Doutes sur la propriété du lait
L’avocat de la partie civile (seule la fromagerie des Chaulmes était représentée) plaide « des actions mal orientées », relevant de la jacquerie et se trompant d’objet puisque les prix se décident collégialement au national, et « inadaptées ». Car, dit-il soulevant au passage une rumeur d’indignation dans la salle d’audience : « nous avons ici à faire non à des salariés sous dépendance économique, mais à des entrepreneurs qui ont fait le choix de la production laitière et peut-être s’en mordent les doigts aujourd’hui. J’en connais qui ont vendu leur cheptel pour se lancer dans le lait de chèvres et ne s’en plaignent pas. » Il demande réparation pour 4 000 litres de lait déversés, les frais de nettoyage, le constat d’huissier, les frais de justice.

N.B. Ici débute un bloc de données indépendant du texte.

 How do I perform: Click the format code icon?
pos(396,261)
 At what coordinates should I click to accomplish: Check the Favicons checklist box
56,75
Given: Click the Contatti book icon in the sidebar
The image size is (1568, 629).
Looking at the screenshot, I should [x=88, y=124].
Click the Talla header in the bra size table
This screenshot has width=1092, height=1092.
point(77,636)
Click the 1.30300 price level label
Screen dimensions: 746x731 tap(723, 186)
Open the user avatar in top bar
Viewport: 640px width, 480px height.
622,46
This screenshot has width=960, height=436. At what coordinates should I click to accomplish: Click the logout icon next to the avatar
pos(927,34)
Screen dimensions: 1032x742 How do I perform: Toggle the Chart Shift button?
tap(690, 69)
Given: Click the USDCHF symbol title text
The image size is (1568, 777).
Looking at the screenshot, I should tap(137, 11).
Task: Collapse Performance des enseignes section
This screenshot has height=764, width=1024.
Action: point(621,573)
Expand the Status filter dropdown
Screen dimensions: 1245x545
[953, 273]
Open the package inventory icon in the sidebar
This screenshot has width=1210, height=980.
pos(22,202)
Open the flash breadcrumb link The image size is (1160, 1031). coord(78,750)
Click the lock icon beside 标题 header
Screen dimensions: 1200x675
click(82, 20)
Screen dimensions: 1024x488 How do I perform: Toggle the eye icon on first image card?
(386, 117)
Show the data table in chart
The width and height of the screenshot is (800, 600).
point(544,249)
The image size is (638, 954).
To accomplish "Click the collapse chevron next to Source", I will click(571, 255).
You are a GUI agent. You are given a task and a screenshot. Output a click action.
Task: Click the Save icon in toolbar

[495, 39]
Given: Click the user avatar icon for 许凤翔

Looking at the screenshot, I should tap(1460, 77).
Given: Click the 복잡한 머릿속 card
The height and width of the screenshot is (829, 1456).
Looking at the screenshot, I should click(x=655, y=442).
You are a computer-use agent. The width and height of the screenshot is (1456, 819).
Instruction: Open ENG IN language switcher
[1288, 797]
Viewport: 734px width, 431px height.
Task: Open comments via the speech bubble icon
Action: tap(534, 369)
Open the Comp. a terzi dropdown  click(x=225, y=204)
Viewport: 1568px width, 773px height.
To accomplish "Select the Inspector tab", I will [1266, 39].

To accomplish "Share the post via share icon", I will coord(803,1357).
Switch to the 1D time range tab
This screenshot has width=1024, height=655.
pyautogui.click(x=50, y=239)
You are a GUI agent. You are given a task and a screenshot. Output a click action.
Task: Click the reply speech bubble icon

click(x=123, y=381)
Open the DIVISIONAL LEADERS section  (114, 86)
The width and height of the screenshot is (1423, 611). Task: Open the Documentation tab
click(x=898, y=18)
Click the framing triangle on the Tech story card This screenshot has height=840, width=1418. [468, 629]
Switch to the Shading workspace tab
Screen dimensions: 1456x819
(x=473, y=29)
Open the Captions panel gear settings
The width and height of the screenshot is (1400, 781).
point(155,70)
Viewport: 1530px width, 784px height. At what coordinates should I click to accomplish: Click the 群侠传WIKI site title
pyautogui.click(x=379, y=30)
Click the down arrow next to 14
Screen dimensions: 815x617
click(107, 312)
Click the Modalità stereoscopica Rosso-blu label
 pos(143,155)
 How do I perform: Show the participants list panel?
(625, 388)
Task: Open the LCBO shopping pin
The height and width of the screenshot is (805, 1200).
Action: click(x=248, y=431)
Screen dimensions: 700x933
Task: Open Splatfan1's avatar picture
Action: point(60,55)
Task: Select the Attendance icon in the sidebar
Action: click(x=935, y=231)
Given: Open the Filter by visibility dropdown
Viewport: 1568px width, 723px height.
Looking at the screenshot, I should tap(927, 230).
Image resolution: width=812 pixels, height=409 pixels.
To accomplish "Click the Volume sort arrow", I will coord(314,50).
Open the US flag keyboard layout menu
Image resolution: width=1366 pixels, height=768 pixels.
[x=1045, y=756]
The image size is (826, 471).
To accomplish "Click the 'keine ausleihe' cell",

« Une demande très minorée par rapport aux dégâts qui montre que nous restons dans un dialogue de partenaires », selon le procureur qui requiert 2 000 e d’amende avec sursis pour chacun des prévenus.
La défense pointe quant à elle les zones d’ombre des témoignages des plaignants ne désignant pas nommément les responsables. « Pourquoi sont-ils poursuivis pour une action collective et non la Fédération des producteurs de lait et les syndicats ayant mobilisé ? Pourquoi eux quand 75 % des producteurs de lait ont manifesté partout en France ? Sur la seule commune de Laval, 200 000 litres de lait ont été déversés et personne n’a été poursuivi. »
L’avocate émet des doutes aussi sur la propriété du lait quand il est en cours de transport, « personne n’a pu me renseigner sur ce point », et plaide la relaxe au bénéfice du doute.